Number One: Try to get to your boss right away. Couple things could happen. It’s possible your boss has encountered this situation before and they might have a solution for you to make it go away or perhaps it’s not the big deal you think it is. A made an $80K mistake on a bid once and I was sick about it. However, when I went to my boss with my tail between my legs, he told me it wasn’t a big deal and had I not made that mistake, we wouldn’t have won the bid. What actually happened is because we were low bidder, we were able to negotiate with the customer, recover from the error and keep the business. What you don’t want is your coworkers or customers filling in your boss before you do. The boss is caught off guard and they are not getting your version of the story and they are likely getting ticked off. The minute you are made aware of your error, you need to get face time with your boss immediately. If need be, call him or her on the phone to explain. Own your mistake…do not start pointing fingers or making light of the situation. A lack of accountability on your part is the quickest way to lose your boss’s trust. Put your big boy or big girl pants on, own up to it and explain. If at all possible, if the immediate problem is still unresolved try to present some solutions to fix it.

Number 2: Show them that you’ve already put a system in place so it never happens again. Say you missed a deadline, show them that you put together a system in your calendar so you get pop up reminders so you can’t forget. In my story about the bid, even though it had a happy ending, I explained that I implemented a buddy system so someone else would check over bids before we submit. Sometimes a fresh set of eyes can spot things you missed. Most people are forgiving of a first time mistake. If you can show in no uncertain terms, that you are taking this very seriously and taking steps so it never happens again, your boss will hopefully be ready to move on.
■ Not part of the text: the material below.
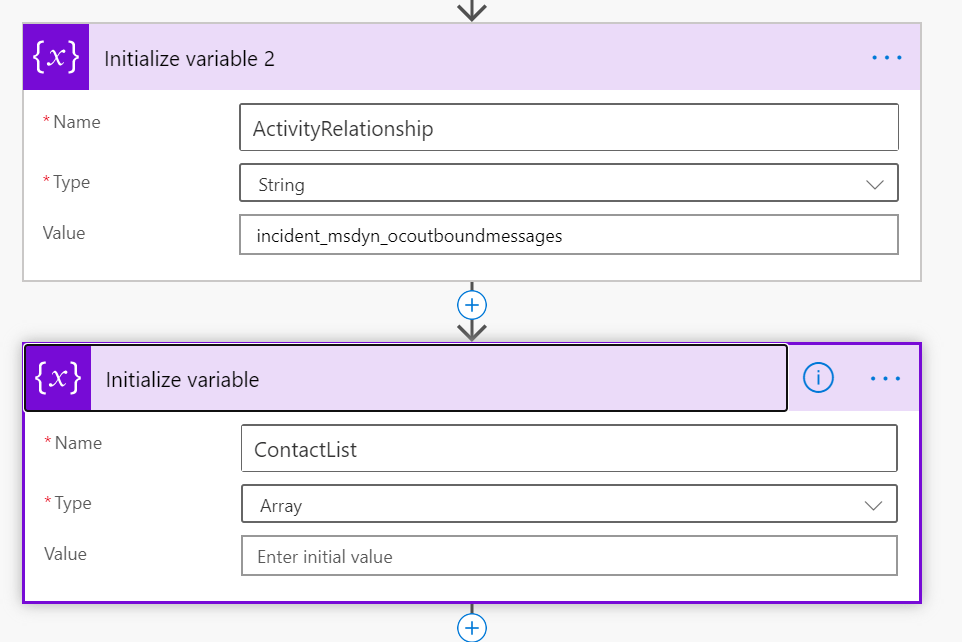Insert a step between the two variable actions
This screenshot has height=642, width=962.
point(471,303)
Number 3: Reach out to the boss’s favorite. If you have a peer who is respected and recognized as a top performer, try to meet with them. Let them know that you made this mistake and you never want it to happen again. Let them know that you recognize them as a top performer always producing excellent work. Everybody loves to hear that and they’ll be way more inclined to help you. This will hopefully create two possibilties. One, you may receive some vital training, tips or advice from this person that will help you improve. And just as important, this person will likely report to the boss that you seem to be working dilligently to improve which will be music to your boss’s ears.

Depending on the gravity of your mistake, just know that most employers don’t want to get rid of their employees if they are trying hard to improve. Hiring and training new employees is a pain in the butt, and it costs them money to recruit and recover from lost productivity. Usually the best thing to do, as I stated is own the mistake, show efforts to improve and get your nose to the grindstone and work hard. In no time, your mistake will become a faint memory.